Step S400, which includes detecting an object according to the result of the applied classifier, functions to respond to the classifications of the image data. In one preferred embodiment, gesture detection is used as a user-interface input mechanism. Upon detecting a configured gesture, a corresponding action or actions are performed by the application and/or device. The gesture input application is preferably substantially similar to the system and method described in U.S. patent application Ser. No. 13/159,379, filed 13 Jun. 2011, which is hereby incorporated in its entirety by this reference. In an alternative preferred embodiment, the gesture detection is used in an informational application. Upon detecting an object or gesture, a data object is augmented (e.g., created, edited, deleted) to reflect the detected gesture. Such an application may be used for tracking or logging detection of a gesture. The detected gesture may alternatively be used in any suitable application.
The system and method of the preferred embodiment and variations thereof can be embodied and/or implemented at least in part as a machine configured to receive a computer-readable medium storing computer-readable instructions. The instructions are preferably executed by computer-executable components preferably integrated with an imaging unit, an LPM feature extraction engine, and a classification engine. The computer-readable medium can be stored on any suitable computer-readable media such as RAMs, ROMs, flash memory, EEPROMs, optical devices (CD or DVD), hard drives, floppy drives, or any suitable device. The computer-executable component is preferably a general or application specific processor, but any suitable dedicated hardware or hardware/firmware combination device can alternatively or additionally execute the instructions.

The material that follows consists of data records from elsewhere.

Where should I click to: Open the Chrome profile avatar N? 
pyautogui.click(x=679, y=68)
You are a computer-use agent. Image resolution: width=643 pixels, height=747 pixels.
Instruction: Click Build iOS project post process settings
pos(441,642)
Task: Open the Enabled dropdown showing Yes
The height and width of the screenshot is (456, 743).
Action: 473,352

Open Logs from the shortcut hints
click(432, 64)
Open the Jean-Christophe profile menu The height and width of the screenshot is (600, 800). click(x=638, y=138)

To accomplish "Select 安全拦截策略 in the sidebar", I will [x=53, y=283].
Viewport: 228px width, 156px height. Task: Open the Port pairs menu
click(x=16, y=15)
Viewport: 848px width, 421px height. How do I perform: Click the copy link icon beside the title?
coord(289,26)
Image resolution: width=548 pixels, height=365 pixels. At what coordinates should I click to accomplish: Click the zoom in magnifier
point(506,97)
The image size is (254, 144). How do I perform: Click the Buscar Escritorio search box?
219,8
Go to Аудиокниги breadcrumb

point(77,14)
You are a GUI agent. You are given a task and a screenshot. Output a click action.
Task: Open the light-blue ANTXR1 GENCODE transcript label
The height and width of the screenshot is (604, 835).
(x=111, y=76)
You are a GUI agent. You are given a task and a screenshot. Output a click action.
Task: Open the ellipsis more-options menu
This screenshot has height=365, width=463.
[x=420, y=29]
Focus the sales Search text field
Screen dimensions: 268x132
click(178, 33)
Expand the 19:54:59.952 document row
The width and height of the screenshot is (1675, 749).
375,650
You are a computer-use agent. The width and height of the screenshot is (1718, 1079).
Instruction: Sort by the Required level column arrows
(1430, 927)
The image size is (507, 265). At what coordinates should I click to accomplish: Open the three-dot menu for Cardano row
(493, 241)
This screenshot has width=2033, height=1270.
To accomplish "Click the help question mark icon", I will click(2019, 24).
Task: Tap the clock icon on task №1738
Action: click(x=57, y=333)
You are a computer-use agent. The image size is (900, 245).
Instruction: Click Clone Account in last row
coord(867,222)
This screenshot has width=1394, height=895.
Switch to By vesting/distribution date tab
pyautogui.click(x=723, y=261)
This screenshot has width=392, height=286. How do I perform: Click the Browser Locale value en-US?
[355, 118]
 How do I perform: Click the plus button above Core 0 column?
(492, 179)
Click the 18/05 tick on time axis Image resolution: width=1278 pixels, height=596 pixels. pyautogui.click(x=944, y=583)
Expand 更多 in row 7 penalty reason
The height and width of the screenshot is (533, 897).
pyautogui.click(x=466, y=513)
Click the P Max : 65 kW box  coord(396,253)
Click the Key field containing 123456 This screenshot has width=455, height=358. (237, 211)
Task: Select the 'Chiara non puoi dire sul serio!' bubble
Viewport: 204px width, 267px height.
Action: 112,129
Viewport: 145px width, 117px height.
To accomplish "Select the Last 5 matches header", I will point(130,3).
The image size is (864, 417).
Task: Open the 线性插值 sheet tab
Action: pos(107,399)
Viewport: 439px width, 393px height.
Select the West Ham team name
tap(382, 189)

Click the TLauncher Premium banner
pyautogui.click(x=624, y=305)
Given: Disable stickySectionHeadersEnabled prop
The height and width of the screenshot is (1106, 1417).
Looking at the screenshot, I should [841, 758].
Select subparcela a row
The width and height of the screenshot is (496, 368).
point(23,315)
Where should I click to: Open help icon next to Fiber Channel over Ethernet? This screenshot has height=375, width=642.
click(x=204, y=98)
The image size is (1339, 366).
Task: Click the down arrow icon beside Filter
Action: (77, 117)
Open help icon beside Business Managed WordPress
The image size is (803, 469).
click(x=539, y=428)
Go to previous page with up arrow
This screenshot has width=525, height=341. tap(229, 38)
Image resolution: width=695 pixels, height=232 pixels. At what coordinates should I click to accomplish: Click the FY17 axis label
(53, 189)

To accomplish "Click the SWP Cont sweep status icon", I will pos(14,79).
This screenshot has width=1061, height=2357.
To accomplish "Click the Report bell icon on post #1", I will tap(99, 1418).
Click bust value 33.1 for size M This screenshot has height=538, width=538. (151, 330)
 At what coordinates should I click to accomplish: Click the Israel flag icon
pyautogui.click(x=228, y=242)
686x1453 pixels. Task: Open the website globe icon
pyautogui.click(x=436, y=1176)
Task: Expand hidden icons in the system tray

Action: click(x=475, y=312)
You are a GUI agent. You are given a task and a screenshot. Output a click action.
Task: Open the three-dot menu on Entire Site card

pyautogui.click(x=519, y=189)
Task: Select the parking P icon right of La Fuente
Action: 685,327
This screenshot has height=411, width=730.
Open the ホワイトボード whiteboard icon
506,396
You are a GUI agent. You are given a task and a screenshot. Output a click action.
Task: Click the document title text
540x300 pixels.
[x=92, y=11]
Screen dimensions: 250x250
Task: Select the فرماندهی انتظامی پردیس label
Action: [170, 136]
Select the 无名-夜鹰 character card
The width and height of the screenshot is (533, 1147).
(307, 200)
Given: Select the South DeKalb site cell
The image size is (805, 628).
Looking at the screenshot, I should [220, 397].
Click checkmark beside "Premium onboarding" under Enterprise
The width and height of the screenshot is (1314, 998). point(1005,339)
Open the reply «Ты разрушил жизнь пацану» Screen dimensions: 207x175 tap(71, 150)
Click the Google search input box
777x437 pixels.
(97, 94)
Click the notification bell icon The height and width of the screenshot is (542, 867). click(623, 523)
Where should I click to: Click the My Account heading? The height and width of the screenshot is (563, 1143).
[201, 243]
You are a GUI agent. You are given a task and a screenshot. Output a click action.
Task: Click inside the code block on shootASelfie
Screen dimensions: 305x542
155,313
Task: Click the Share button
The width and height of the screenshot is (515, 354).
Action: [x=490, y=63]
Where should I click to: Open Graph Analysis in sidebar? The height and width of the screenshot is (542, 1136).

Although omitted for conciseness, the preferred embodiments include every combination and permutation of the various components and steps of the system and method of the preferred embodiments.
As a person skilled in the art will recognize from the previous detailed description and from the figures and claims, modifications and changes can be made to the preferred embodiments of the invention without departing from the scope of this invention defined in the following claims.